- [Document segment]:
--------

I don’t intend to turn this website into a COVID-19 website. I fully believe that escapism is an important element of life. Especially during a crisis like this, I hope Tome of Nerd can be an outlet for others. I want this to be a place where you can forget about reality, at least for a few minutes, and just enjoy some nerdy shit.
That being said, I’m also finding that COVID-19 is something that I need to talk about. Which is insane, because it feels like it is all that is talked about. But I have found it nice to think a little deeper about my own thoughts and reflect on myself during this once in a lifetime event. With the self-isolation, there has been lots of time for introspection.
With that, I thought I would share some of the things I have learned about myself during this unique time in history. I probably touched on some of it in my previous article, but here we go again.
I am incredibly privileged
Now, more than ever, I realize how lucky I am. My wife and I both have jobs that allow us to work from home and that pay us during this crisis. We are lucky enough to save well and have emergency savings. We have not had to worry about money once during the pandemic.
When I see what’s going on in the world, with record unemployment and people unable to pay rent, I feel very grateful for my position in society. I recognize that my situation is very different from many other people. I am lucky that this is a time where I get to write and reflect on life and not a time where I am wondering when I’ll get another paycheck.

--------

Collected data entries
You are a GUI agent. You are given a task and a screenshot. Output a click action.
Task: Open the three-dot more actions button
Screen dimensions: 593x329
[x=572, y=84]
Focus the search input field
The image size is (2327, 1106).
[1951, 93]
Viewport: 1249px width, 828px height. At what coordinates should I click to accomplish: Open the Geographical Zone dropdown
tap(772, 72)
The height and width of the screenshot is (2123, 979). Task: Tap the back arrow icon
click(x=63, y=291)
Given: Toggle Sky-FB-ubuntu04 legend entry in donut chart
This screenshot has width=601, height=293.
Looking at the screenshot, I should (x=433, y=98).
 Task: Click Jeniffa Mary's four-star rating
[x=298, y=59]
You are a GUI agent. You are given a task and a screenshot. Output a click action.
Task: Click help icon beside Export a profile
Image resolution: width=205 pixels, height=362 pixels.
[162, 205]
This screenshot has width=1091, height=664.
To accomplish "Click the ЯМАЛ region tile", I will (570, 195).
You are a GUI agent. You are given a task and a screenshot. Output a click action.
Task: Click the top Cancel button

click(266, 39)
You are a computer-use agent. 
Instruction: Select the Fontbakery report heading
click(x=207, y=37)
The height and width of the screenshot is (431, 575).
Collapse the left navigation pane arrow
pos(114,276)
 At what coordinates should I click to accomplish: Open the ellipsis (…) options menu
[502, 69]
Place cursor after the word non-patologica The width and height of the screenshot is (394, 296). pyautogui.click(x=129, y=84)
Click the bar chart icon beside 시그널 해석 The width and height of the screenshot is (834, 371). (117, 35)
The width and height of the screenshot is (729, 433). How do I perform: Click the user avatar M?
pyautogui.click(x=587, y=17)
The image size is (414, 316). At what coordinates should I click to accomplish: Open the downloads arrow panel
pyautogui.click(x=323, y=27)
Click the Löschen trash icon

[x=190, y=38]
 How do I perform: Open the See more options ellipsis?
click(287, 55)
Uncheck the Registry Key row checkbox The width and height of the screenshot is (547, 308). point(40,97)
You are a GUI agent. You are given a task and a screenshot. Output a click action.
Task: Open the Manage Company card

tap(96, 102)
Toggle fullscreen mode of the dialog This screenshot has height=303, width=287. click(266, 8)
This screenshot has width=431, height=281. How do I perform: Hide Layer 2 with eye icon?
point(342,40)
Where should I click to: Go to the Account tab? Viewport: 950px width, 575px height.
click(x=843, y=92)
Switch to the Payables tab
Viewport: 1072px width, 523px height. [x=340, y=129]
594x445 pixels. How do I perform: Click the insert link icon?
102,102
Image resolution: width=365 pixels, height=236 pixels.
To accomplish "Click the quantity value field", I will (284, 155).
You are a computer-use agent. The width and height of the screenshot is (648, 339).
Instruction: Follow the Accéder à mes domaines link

--------

- [Prompt]:
Resume the blog post about what its writer learned during COVID-19 self-isolation, picking up after its last sentence. The rows come from a separate source unrelated to the blog post.

- [Answer to this problem]:
I think I’m going to enjoy retirement
I am a pretty big believer in the FIRE movement. We are actively planning our lives to retire early and exit the so-called “rat race” as soon as possible. But one of the things I always worry about is whether we are racing towards boredom/depression. Will we even by happy once we stay home all day?
Well, it’s only been a month, but I’m loving it. I love that I get to make my own schedule. I get to have complete control over my days. Life moves at a different, slower space and it’s amazing. If I want breakfast to last an hour, it can. If I want to take the time to experiment making coffee in a french press, I can.
Yes, I am still working from home, but many of the everyday stresses are gone. And even in retirement, I plan to have things to work on. I don’t want to sit around and do nothing all day. That sounds miserable. I want to explore new activities and try new things. And at least so far, this self-quarantine has allowed me to do that, albeit in a somewhat restrictive fashion.
I thrive on structure
I’m a big fan of structure. A while back I wrote a whole piece on structure. I won’t rehash it all here, but more than ever I realize how important it is to have some sort of plan for your day.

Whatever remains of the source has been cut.